■ **Задание 1**:
Что, согласно тексту о дворе королевы Марии, осложняло задачу упрочения ее правления и организации двора?
■ **Задание 2**:
Допишите один абзац, продолжающий текст о дворе королевы Марии после его последнего предложения.

Восшествие на трон королевы порождало проблемы как практического, так и политического плана. Задача упрочения ее правления и организации двора осложнялась полом Марии. Традиционно члены Тайного совета и слуги личных покоев имели равный статус и в некоторых случаях даже могли меняться местами. Но королеве должны были служить женщины, и давно сложившийся порядок нужно было менять. Это в значительной степени лишало личные покои политической власти, поскольку теперь все должности там занимали женщины. Хотя некоторые фрейлины Марии использовали свое положение для усиления своего влияния, той властью, какой наслаждались их предшественники-мужчины, они более не пользовались.

■ **Исходные записи**:
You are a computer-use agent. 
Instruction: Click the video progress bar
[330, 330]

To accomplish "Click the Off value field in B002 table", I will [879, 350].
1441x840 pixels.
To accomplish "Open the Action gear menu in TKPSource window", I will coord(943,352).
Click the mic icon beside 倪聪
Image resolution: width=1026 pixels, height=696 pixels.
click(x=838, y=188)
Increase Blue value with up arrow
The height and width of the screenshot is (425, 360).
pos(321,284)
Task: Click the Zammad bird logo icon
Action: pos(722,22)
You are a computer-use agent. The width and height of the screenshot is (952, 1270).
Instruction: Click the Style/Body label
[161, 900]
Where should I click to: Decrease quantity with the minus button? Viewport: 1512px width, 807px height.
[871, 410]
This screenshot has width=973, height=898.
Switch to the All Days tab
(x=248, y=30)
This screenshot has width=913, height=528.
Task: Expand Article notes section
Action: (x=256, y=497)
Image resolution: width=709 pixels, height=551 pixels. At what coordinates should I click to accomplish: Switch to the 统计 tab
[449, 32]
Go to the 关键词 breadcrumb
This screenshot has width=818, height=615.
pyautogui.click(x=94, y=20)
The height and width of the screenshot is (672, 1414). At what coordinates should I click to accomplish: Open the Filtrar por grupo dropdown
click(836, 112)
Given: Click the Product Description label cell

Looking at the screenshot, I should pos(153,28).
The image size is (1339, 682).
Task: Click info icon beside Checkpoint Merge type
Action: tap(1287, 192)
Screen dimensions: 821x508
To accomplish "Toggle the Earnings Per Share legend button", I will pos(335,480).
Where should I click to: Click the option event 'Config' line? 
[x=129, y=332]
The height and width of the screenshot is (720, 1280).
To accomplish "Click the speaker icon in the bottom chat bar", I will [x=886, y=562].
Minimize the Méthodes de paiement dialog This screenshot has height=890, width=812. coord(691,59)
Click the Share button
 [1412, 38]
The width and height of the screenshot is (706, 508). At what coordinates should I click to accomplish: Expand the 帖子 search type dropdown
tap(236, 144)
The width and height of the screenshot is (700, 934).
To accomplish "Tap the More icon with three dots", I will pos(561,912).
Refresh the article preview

■ **Ответ 1**:
Эту задачу осложнял пол Марии.

■ **Ответ 2**:
Более того, Мария задала тон придворной жизни, назначив на важные посты дам безупречной репутации — Сесили Барнс, Фрайдсвайд Стрелли, Сьюзен Кларенсье и Джейн Дормер. Они посвятили свою жизнь служению Марии и не имели ни малейшего желания вмешиваться в дела государственные. Все придворные дамы королевы были истинными католичками. Это качество вкупе с высокой моралью превращало личные покои из рассадника интриг и скандалов в суровое религиозное убежище. Однако, несмотря на все заслуживающие восхищения моральные качества придворных дам Марии, они никоим образом не обеспечивали декоративного фона, необходимого королевской свите. «Королеве хорошо служат… многие дамы, большинство из которых настолько далеки от красоты, что их можно назвать просто безобразными, — жаловался один из придворных, — хотя я не понимаю, почему так должно быть — ведь за пределами дворца я видел множество прекрасных женщин с прелестными лицами»[451].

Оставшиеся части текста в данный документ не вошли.